There was a moment, of course, when all this seemed about to change; 25 years ago, when the Cold War ended and the Berlin Wall was swept away, it seemed that we might at last be able to begin to live out the ideals which helped shaped the United Nations and the Council of Europe, in the aftermath of the Second World War.

For that optimistic vision to have been fulfilled, though, the world institutions we were beginning to develop would have had to have been supported, whether Theresa May likes it or not, by a world citizenry; people who, while proud to belong to one country or another, would have come to understand that global problems - from poverty and war to climate change and environmental destruction - require global action, supported by global political debate. And as it turns out, the forces of ignorance, ill-will, and self-interested manipulation of popular sentiment have simply proved too strong for all that. Many powerful tools for international awareness and community-building are now in our hands, from universal email to the social networks. Yet instead - as pressures increase, and barriers are thrown up against new waves of migrants - we are watching the return of forms of chauvinistic nationalism so vicious, and so deluded, that the relatively enlightened and outward-looking brand of nationalism on offer from the SNP in Glasgow this week looks both benign and vulnerable by comparison.

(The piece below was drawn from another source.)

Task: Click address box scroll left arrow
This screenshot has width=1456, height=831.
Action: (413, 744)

Some observers , of course, predicted the crumbling of our present architecture of international institutions as long ago as 2003, when they argued that the Bush/Blair invasion of Iraq, without UN sanction, had done to the United Nations what Mussolini’s invasion of Abyssinia did to the old League Of Nations, back in 1935. And certainly those international structures have never looked weaker than they do this week, with the fair city of Aleppo in ruins, and even the economically powerful EU threatened on all sides by braying right-wing nationalisms.

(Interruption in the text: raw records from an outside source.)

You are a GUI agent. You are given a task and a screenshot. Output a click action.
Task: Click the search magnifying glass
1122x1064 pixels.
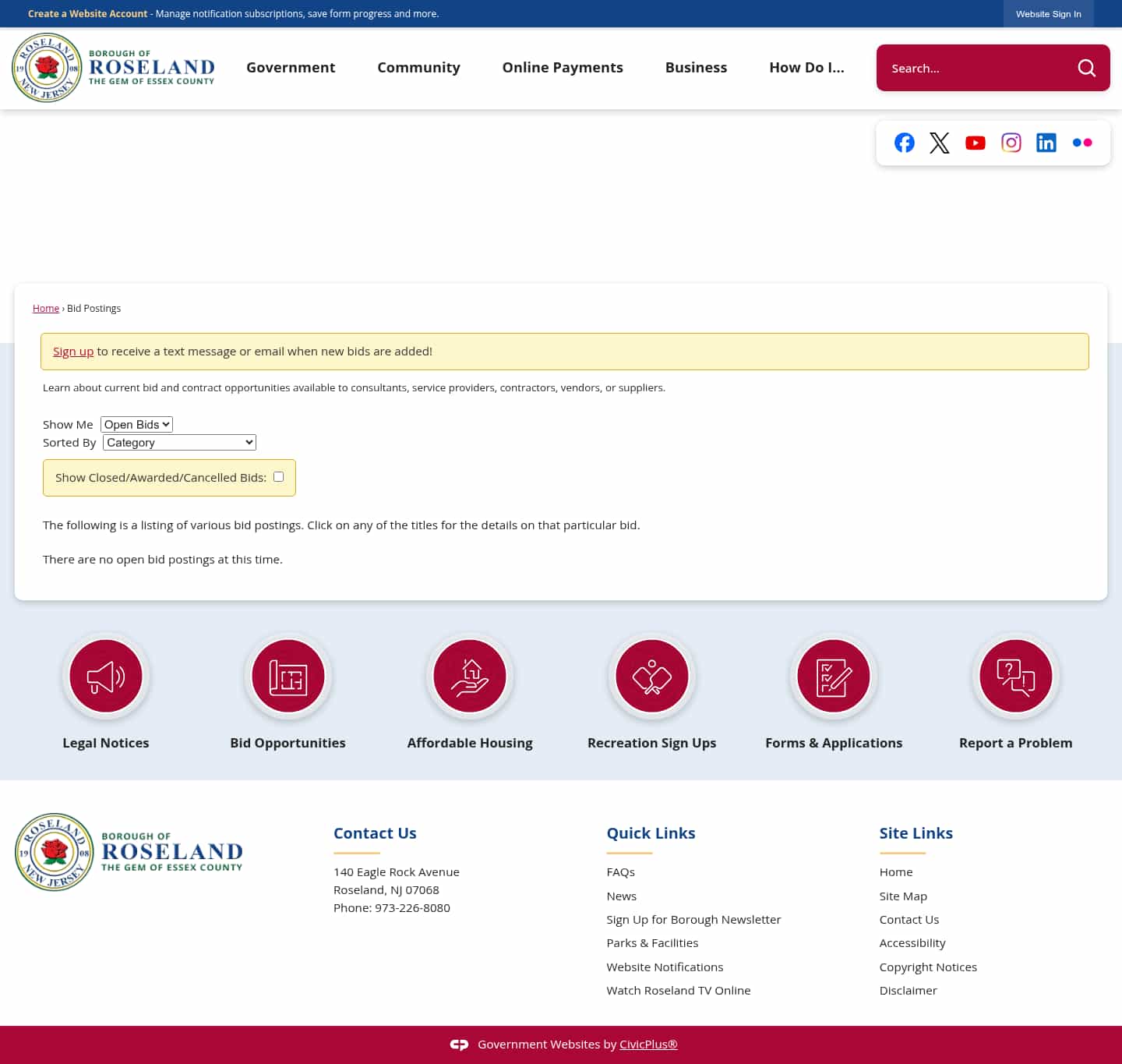(x=1086, y=68)
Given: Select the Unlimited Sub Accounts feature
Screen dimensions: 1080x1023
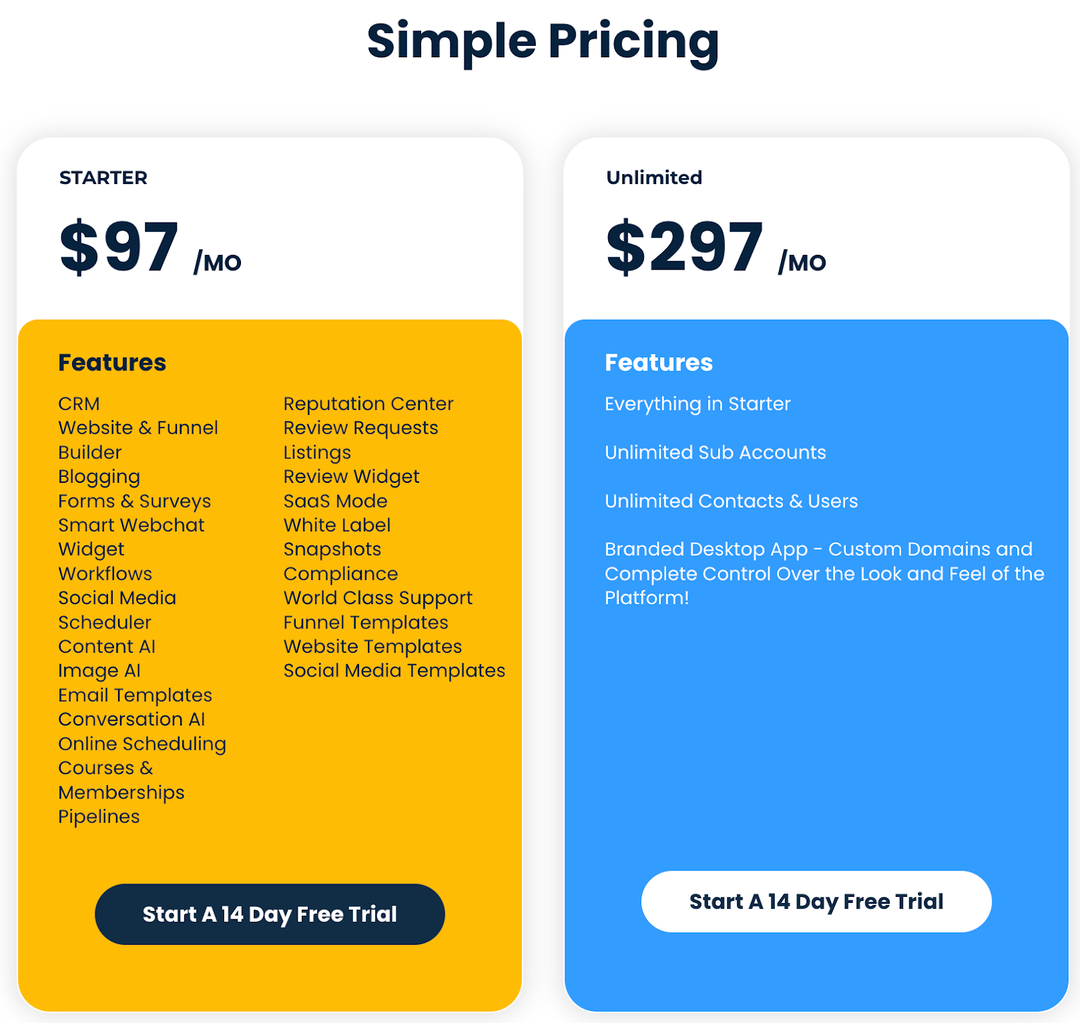Looking at the screenshot, I should tap(715, 453).
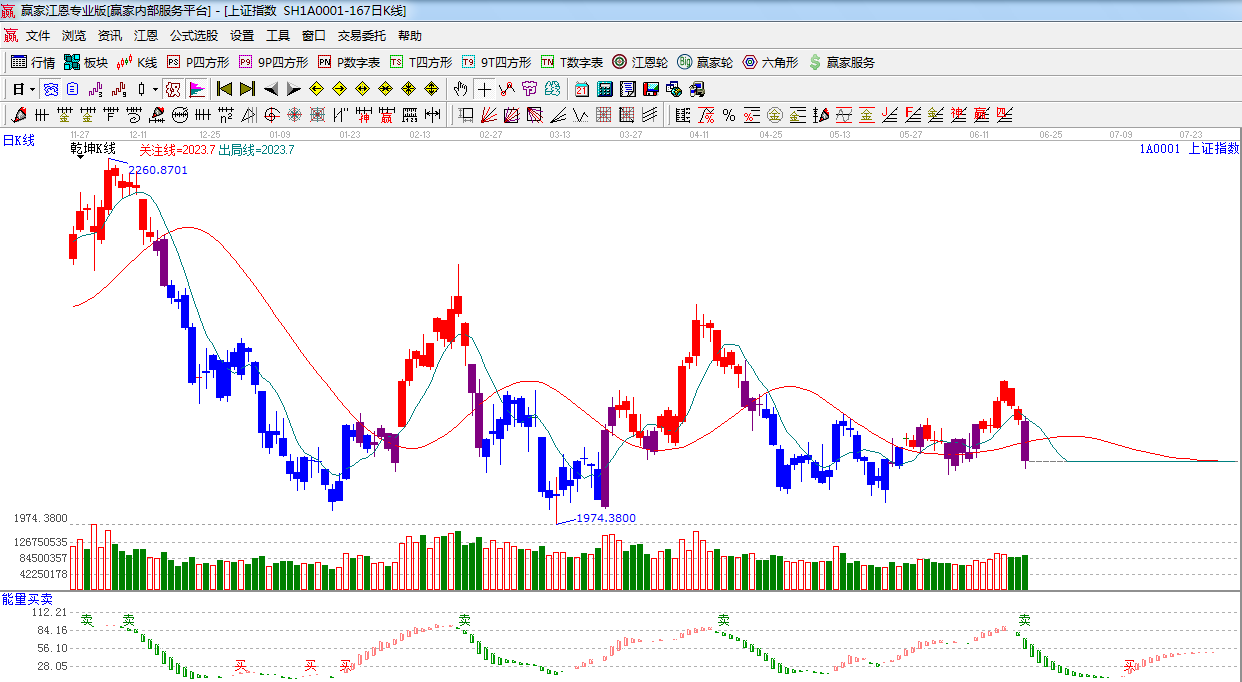Select the hand pan tool

point(460,89)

Those who are foolish or malign enough to rejoice in the humiliation of those organisations, though, should note that their moment of triumph is likely to be brief. Every single circumstance of the people in the nations for whom they think they speak is partly determined by forces beyond their own shores. From trade, to climate change, to our very food supplies, our future depends on others, and we need political institutions to reflect that mutual dependence, and to enable us to reach workable solutions together. At the moment, in a spasm of denial, we seem to be being dragged back to an age of gunboat diplomacy, where a quick dose of military might and a visit from the Royal Yacht Britannia is enough to keep Marmite on the table, and all right with the world. That world, though, now only exists in our dreams; and if our international institutions fail now, then the time will come, within a very few years, when we have to wake from our dreaming, and start to rebuild them all over again, from scratch.